The Advantage Goes to the Brands
I have been at this game for a long time. I have gone from retail big box CEO, to Managing Director at PwC in Wine, to Trade Marketing at Anheuser Busch, and some minor stops along the way. When I came up in the business, spoken like it was a farm league and then the pro’s, it was a simple business. There were suppliers, wholesalers, and retailers. That was it! That was the whole game, and it was simple. There were no choices, no menu of services that I could choose from on an as needed basis. It was buy a product from the distributor of record, who sold it on behalf of the supplier, and we, would in turn sell it to our customer. Those days are gone baby gone.
What is happening now is the creation and killer success of LibDib and others, the self distribute states proliferation, and the expansion of the 3PL world is that now! Finally, you can choose what you want off a menu for your brand’s needs. This is a smorgasbord of choices, flavors and options. Big distribution sees this on its landscape, and it means lost revenue, lost brands, and the lost option to find the next winner. My 17 year old would say this is exactly what “Chance the Rapper” did. For old people please Google it. He bypassed traditional music distribution channels and sold all his music via the web. No giving away margin for him, no ma’am and sir, he said, I have the talent, and I just need a way to get to the end user. This is no different at all than what is happening now in our industry.
We at BevStrat envision a day, that has arrived already. As a brand owner you can pick the state you want to be in, pick your distributor, pick your warehouse, and pick your sales team. You can do all of this for often LESS than the 25-45% that a distributor will charge you for the same feature. The distributor will say that they offer all the sales people and all the marketing and all the compliance, and that is true, or is it? We have established in this column that my readers are not Cambria and Chopin, but rather the small maker who is absolutely on the bottom of the pecking order for the distributor. So while they say “we offer it all,” the reality is that they offer it all to the top 300 brands. Not to you and not to us.
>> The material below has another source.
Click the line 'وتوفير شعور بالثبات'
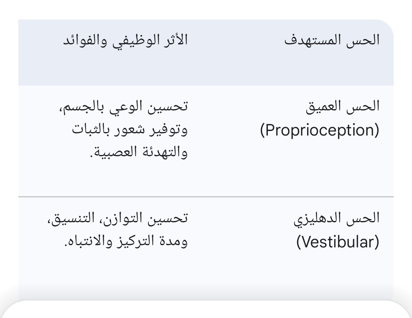 [130, 129]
If I were an independent winemaker, distiller, or brewer, I would absolutely look at my options as I go to market. I would choose CA, FL, IL, NY, TX as those are the markets where the majority of the US consumption occurs. I would chose my distributor in said markets, LibDib, Park Street, whatever. I would choose my warehouse and delivery like San Gabriel Valley Warehouse in LA or Seaman’s in NJ, and I would choose my independent sales team like BevStrat or similar. Do the math, it looks like all that together can be less than a gouging distributor charge for the same services.
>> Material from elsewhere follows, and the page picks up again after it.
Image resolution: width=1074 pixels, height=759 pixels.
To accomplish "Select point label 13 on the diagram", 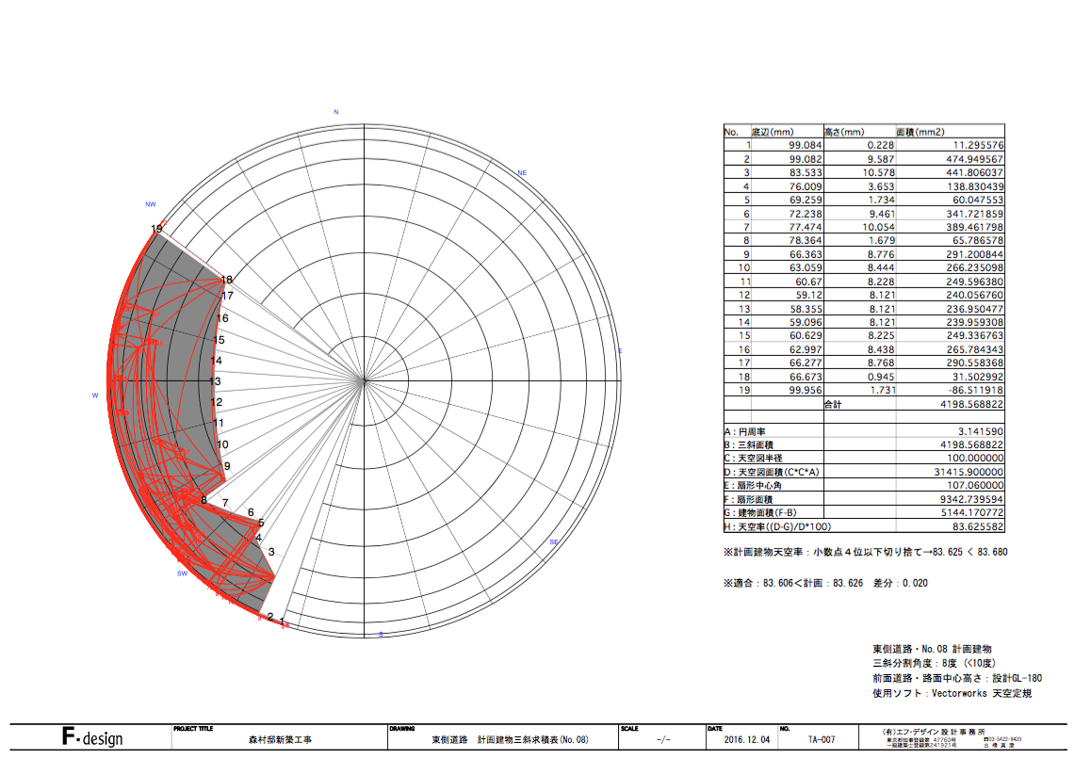I will (x=215, y=381).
The world is changing, and with technology any brand can be their own boss. Think of food trucks all over this country. Food trucks came into being because restaurant leases are expensive, customers do not want to come to a specific location, but rather want the food to come to them, and the consumer wants to discover something new and cool. How is that different than the wants and needs of the independent brand? How is that different from Chance the Rapper, as he wants to bring his music to his fans? It is not.
Order off the á la carte menu beginning now as the pre fix menu is no longer as appetizing.